Одноглавый византийский орёл над Книжными воротами определял строение как принадлежавшее десятому веку, потому что потом орёл стал двуглавым. Все ворота названы в зависимости от того, к кому они ведут — к кузнецам, ювелирам, сапожникам, гравёрам…
Теперь я понимал, каким романтиком был Вайбарт в детские и отроческие годы на таинственном Востоке. Пустые мокрые прилавки когда-то ломились от дамаскских клинков, украшенных серебром пистолетов, ружей с инкрустациями, музыкальных инструментов, драгоценных камней любой ценности, мехов и кожи, терракоты и монет. Даже о том, чего давно не было, он мог рассказать с удивительной точностью своим новым, молодым голосом. Думаю, в каком-то смысле он разговаривал не со мной, а с Пиа, вспоминал для неё, если угодно. Я молчал и не останавливал его, когда он убегал куда-то в сторону, точно выгуливал гончую, которую спустил с поводка.
— Подумать только, — сказал он, — что через несколько дней мы вернёмся в прекрасную Англию, чтобы встретиться с непредвиденными обстоятельствами, которые неизбежны в жизни творческого человека — содомия, джин, климактерический католицизм. Что ж, отныне я буду воспринимать всё с неизменным спокойствием. И чистосердечием. Кстати, фильмы — лучший способ упрощать реальность.
Но, несмотря на ворчливый тон и суть его рассуждений, было ясно, что Вайбарт наслаждается покоем. Насчёт Бенедикты он не ошибся, она действительно была «У Гатти», сидела в дальнем конце террасы в глубокой задумчивости, и перед ней стоял торт с начинкой из сыра, засахаренных фруктов и шоколада. Когда Бенедикта погружалась в свои мысли — в воспоминания? — она обычно сидела, положив руку в перчатке на колени. Одна перчатка всегда снята — как же это характерно для неё; перчатка скрывает кольцо, которое ей подарил Джулиан, кольцо из гробницы фараона. Однако после произошедших изменений она выбросила его, символически утвердив свою новую свободу, которую она, судя по её заявлению, обрела.

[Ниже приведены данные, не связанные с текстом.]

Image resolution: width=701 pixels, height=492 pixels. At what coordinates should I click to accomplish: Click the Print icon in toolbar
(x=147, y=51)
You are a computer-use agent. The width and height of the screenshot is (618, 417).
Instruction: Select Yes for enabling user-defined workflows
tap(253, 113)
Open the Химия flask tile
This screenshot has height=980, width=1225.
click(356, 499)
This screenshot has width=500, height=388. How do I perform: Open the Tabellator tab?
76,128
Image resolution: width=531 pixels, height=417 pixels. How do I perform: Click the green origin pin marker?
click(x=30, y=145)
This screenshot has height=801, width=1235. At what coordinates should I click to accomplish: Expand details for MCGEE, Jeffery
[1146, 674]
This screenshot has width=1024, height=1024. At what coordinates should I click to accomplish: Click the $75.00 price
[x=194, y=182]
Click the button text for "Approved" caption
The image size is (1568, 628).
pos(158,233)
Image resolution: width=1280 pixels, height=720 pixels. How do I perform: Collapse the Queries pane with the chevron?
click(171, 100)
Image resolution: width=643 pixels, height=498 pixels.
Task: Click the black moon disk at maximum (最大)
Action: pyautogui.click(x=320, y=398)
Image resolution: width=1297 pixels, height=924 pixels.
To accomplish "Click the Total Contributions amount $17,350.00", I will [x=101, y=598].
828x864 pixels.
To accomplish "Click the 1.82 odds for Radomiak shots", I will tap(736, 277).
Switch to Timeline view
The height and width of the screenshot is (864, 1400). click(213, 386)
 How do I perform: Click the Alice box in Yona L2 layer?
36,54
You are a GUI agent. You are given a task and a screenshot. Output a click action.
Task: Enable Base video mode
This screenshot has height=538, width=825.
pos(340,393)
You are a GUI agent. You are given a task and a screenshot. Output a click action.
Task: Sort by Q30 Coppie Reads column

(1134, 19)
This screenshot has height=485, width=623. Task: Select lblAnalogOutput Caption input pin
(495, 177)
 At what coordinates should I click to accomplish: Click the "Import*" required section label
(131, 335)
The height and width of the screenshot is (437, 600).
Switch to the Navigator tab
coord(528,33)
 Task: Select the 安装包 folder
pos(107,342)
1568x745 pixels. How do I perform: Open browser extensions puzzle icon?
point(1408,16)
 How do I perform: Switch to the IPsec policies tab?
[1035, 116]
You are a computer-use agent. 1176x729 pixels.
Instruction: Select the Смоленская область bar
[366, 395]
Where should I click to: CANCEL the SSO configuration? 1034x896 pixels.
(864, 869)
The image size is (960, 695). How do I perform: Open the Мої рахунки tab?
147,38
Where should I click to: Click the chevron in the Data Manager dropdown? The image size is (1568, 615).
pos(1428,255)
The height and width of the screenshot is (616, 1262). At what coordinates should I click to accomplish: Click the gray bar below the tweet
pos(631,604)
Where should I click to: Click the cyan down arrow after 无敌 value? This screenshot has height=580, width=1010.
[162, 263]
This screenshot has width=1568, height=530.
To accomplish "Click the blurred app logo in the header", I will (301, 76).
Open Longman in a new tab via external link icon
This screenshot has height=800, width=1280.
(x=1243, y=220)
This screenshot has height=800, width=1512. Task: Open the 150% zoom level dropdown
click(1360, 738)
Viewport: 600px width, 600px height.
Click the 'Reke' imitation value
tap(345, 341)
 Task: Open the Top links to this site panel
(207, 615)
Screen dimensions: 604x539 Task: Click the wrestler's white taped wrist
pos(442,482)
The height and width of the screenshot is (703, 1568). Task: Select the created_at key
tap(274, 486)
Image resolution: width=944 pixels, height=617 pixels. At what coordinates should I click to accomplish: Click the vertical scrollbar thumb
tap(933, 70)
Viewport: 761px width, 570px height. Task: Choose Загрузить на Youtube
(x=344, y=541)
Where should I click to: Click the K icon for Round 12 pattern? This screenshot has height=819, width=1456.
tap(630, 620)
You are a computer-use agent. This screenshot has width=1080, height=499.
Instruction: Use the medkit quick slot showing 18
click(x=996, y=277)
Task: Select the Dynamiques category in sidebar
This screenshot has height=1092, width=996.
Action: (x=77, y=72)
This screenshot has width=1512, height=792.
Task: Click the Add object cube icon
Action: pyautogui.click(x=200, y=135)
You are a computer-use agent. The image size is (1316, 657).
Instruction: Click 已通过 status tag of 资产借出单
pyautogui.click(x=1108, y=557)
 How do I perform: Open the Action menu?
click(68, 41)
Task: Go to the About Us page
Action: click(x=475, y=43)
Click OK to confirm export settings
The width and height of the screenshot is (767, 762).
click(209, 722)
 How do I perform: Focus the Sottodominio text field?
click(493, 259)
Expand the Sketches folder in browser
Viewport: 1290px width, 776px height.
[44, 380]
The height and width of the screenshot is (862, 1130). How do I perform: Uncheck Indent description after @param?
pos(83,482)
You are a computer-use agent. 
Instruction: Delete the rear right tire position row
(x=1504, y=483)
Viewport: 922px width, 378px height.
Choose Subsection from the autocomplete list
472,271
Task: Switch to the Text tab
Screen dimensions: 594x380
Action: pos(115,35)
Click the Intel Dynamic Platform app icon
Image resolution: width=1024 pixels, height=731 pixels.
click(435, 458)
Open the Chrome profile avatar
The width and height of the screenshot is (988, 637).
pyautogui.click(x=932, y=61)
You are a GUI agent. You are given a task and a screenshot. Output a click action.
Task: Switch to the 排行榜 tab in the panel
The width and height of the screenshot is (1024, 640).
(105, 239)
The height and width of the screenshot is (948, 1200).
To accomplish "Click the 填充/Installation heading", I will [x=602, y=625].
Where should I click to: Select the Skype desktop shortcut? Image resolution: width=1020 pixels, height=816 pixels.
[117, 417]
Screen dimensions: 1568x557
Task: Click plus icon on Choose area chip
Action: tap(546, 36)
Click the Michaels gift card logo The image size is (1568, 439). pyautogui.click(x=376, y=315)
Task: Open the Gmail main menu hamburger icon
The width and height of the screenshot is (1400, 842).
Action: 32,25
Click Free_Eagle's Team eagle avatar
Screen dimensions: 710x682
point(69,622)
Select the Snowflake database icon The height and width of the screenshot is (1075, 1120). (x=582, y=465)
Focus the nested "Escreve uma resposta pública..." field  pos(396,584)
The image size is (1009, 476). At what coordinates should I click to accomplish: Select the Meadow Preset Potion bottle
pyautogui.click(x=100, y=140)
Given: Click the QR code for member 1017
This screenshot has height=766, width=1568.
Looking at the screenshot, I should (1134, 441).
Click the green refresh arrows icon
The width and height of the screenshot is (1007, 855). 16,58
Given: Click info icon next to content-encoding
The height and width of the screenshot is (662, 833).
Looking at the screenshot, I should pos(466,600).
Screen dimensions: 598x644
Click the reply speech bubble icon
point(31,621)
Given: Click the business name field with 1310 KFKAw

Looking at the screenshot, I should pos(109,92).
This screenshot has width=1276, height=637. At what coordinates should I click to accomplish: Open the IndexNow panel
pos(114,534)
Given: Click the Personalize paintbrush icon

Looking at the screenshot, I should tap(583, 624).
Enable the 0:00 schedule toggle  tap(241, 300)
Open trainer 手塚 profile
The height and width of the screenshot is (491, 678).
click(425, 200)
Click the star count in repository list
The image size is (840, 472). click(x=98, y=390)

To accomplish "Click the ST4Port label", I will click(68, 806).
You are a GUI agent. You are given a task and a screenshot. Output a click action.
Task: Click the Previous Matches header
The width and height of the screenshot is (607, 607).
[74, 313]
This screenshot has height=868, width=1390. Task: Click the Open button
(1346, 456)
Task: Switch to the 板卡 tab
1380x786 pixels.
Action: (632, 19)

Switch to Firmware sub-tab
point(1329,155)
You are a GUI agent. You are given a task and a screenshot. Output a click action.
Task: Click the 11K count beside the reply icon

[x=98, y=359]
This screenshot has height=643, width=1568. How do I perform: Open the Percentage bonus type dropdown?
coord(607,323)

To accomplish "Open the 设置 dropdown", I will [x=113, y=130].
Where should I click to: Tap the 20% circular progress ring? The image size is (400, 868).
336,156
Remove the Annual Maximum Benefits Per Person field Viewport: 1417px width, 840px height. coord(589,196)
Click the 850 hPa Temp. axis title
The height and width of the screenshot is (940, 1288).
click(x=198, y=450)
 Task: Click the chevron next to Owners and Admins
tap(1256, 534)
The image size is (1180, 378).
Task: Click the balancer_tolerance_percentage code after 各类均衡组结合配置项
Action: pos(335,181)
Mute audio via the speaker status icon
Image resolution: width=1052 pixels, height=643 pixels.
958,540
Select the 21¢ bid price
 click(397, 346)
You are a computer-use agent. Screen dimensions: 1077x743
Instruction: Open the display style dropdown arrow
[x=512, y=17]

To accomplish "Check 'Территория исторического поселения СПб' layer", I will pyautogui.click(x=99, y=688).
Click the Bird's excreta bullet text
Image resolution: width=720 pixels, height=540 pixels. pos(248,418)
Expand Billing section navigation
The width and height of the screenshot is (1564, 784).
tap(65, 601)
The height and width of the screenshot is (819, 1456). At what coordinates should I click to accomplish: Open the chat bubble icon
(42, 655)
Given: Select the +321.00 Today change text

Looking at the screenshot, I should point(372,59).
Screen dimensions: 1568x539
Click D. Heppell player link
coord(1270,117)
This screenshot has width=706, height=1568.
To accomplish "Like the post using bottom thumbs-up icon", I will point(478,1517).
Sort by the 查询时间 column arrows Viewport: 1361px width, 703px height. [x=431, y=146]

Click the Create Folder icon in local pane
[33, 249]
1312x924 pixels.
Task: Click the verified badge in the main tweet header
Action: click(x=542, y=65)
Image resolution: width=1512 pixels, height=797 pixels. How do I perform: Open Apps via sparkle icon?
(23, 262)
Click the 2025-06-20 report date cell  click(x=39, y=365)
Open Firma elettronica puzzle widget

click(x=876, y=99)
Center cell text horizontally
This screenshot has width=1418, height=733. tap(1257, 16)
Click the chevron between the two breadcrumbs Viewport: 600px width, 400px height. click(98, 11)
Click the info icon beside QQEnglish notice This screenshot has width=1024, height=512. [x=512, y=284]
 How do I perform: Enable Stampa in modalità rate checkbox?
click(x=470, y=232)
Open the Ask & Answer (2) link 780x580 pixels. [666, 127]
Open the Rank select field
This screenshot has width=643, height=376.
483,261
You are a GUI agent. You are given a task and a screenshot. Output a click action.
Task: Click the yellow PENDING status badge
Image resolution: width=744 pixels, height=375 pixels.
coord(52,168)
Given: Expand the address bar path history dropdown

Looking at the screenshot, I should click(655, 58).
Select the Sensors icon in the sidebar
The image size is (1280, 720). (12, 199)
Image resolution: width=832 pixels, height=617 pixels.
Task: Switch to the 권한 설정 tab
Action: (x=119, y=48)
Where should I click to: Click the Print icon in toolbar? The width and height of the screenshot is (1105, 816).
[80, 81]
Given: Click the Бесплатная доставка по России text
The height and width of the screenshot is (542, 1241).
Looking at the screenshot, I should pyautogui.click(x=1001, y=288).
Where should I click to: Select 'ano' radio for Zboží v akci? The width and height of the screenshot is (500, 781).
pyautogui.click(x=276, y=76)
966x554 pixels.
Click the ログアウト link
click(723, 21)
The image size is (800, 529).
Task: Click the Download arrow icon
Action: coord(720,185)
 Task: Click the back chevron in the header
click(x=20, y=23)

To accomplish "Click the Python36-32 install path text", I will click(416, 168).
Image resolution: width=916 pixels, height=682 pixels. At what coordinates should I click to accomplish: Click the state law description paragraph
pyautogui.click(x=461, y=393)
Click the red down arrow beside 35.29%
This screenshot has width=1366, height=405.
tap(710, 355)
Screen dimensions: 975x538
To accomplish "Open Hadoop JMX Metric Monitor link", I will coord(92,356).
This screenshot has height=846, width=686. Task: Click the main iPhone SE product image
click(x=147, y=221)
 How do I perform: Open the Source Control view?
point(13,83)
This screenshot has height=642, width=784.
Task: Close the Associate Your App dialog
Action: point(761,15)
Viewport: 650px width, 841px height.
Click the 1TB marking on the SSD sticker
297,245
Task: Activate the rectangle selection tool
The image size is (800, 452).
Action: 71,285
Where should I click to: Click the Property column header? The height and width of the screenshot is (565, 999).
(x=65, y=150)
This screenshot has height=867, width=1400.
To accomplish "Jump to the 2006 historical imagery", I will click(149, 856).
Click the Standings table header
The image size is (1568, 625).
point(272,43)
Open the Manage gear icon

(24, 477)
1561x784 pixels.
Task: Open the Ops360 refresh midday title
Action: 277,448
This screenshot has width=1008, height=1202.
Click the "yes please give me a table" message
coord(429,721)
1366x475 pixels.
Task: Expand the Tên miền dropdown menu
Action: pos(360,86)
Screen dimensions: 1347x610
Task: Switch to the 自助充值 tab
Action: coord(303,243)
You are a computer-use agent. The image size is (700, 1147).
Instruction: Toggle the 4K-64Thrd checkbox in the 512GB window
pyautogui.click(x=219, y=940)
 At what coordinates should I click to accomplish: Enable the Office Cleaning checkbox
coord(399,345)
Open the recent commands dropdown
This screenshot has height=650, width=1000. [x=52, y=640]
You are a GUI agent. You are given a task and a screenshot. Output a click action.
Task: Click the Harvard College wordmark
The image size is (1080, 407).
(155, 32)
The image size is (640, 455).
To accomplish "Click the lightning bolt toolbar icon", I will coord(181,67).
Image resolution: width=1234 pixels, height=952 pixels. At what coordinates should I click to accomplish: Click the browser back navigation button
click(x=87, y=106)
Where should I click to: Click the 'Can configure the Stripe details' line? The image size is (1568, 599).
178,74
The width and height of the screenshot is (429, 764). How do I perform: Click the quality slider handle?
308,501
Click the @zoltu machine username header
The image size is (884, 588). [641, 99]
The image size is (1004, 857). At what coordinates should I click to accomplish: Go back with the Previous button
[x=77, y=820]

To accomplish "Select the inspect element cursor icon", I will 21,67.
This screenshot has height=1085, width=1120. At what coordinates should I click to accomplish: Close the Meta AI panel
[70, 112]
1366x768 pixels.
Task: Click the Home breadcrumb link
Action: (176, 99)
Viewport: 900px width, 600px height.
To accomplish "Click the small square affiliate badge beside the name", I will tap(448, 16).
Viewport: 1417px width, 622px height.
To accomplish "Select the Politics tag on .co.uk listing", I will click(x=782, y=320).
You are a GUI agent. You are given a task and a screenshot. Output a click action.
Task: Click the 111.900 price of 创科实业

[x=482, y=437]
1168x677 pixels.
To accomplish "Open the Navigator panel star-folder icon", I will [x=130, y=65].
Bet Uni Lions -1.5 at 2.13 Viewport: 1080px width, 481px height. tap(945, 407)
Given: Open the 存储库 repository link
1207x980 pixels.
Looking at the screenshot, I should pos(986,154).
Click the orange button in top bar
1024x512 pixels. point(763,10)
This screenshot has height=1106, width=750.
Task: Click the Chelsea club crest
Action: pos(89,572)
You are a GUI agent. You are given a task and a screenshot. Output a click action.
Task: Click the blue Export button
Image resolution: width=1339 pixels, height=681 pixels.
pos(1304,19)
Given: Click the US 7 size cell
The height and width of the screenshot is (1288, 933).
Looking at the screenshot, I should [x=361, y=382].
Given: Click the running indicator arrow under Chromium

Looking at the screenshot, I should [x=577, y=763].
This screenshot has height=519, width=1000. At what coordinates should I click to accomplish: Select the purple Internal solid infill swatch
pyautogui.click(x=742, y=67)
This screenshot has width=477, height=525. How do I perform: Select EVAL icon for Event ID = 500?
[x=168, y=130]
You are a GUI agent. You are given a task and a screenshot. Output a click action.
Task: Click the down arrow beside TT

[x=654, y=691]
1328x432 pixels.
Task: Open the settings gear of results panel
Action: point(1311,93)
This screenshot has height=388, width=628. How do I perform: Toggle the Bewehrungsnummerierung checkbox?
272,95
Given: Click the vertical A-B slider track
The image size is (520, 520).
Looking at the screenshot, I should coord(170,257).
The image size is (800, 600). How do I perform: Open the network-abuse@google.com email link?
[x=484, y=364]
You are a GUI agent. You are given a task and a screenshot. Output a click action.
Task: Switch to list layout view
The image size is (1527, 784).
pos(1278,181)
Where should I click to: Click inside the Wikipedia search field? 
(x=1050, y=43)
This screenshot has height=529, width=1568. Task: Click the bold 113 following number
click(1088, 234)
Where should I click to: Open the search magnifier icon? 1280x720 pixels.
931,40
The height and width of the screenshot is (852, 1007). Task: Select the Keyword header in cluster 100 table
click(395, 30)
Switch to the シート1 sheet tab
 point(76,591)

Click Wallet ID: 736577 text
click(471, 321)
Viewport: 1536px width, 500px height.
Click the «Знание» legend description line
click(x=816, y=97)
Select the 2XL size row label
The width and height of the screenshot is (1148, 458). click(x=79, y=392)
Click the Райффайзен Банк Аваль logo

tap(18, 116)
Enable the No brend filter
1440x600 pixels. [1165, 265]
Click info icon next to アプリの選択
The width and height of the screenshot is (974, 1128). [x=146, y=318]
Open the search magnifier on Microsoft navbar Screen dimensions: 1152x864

Глядя, как она сидит на террасе, на её светлую головку, повёрнутую в сторону затуманенного города с его башнями и минаретами, я вдруг подумал о том, как Вайбарт говорил о Пиа, и понял не только, что крепко люблю её, но и почему люблю; и одновременно — почему она любит меня и никогда больше не потребует свободы. Проклятые парадоксы любви, от которых можно получить удар, как от железной палки. С шумом подвинув кресло, я уселся рядом с ней и мысленно проговорил: «Конечно же, нас объединила смерть нашего сына Марка. Нашего ребёнка, которого мы сами нечаянно погубили. То, что вносит священную печаль в нашу любовь, на самом деле соучастие в преступлении». Мне страстно захотелось обнять Бенедикту, успокоить её, защитить. Но я не сделал этого. Мы оба слушали Вайбарта до тех пор, пока он сам не переложил её обнажённую руку в мою. (Книжные лавки возле мечети Баязида на древнем Чартопратис, или бумажном базаре; здесь в сохранившемся от древних времён византийском портике за столом с тростниковой ручкой и ящичком с красками, золотым листом и полировальным инструментом расположился старый господин в тюрбане и мантии, который заполнял страницу за страницей пергамента поразительно красивой вязью. Он как будто пришёл из забытых времён, когда его искусство столь же радовало взгляд, сколь было необходимо. А теперь ему доставалось за день написать всего ничего прошений от правительственных чиновников или неграмотных крестьян. Драгоценности и шелка надо искать у Махмуда Паши Капу…)
— Поразительно, как много вы помните и как много я забыла, — сказала Бенедикта.
— Неужели? — с некоторым самодовольством ответил вопросом на вопрос Вайбарт.
Тучи немного разошлись, появилось солнце, и к нам присоединился отдохнувший и почти весёлый Баум.
— Неужели вам не положили в суп немножко толчёной крысы?